The hypoid gear pair of the drive axle of heavy-duty vehicles has the operational characteristics of heavy load and high speed. The axial force generated by the heavy load and meshing causes the contact slip and deformation of the tooth surface. Even a well-designed hypoid gear pair may have edge contact, which affects the vibration, noise, and service life of the gear pair. Therefore, a tooth surface of the gear pair with edge contact should be optimised.

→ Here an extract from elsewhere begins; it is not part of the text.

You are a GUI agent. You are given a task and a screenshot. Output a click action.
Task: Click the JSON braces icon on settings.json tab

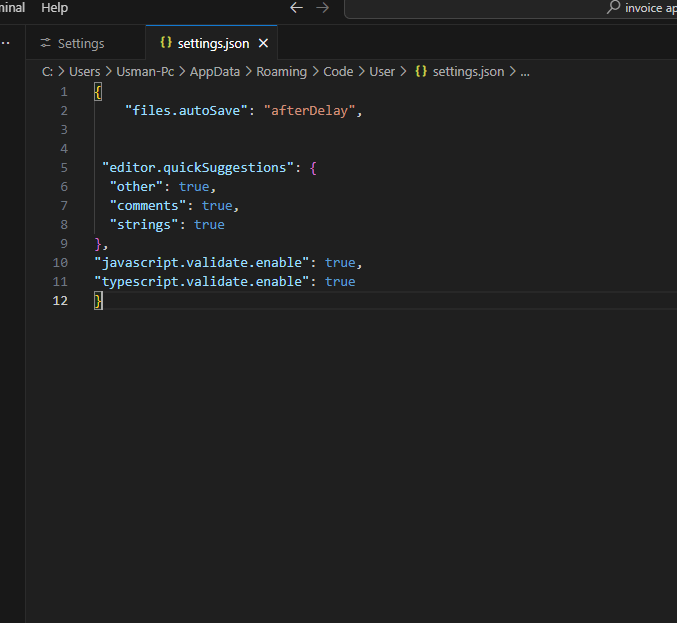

Tooth surface modification is an effective method to improve the load meshing performance of gear pairs [1,2,3,4,5], thereby avoiding edge contact and stress concentration during their operation. Tooth surface modification can be conducted using curved or multi-segment tool profiles, instead of straight tool profiles. Particularly, several scholars have conducted research on spiral bevel gears with tapered tooth depth machined by the five-cut method [6,7,8,9] and uniform tooth depth machined by the hobbing method [10, 11]. In addition, studies have been conducted for optimisation of the geometric parameters of the tool profile to improve the meshing performance of spiral bevel gear pairs with uniform tooth depth [12,13,14,15]. Zhang et al. [16] used a circular arc profile for tooth surface modification to avoid edge contact and severe contact stress for a spiral bevel gear pair with tapered tooth depth machined by the duplex helical method, which simultaneously machines concave and convex surfaces. However, the circular arc tool profile cannot satisfy the requirement for the accurate modification of the entire tooth surface and may cause excessive partial modification. Meanwhile, the use of a multi-segment tool profiles to modify tooth surfaces allows the selection of a corresponding modification quantity for each segment according to the edge contact and stress concentration of the tooth tip and root, thereby providing a more flexible method.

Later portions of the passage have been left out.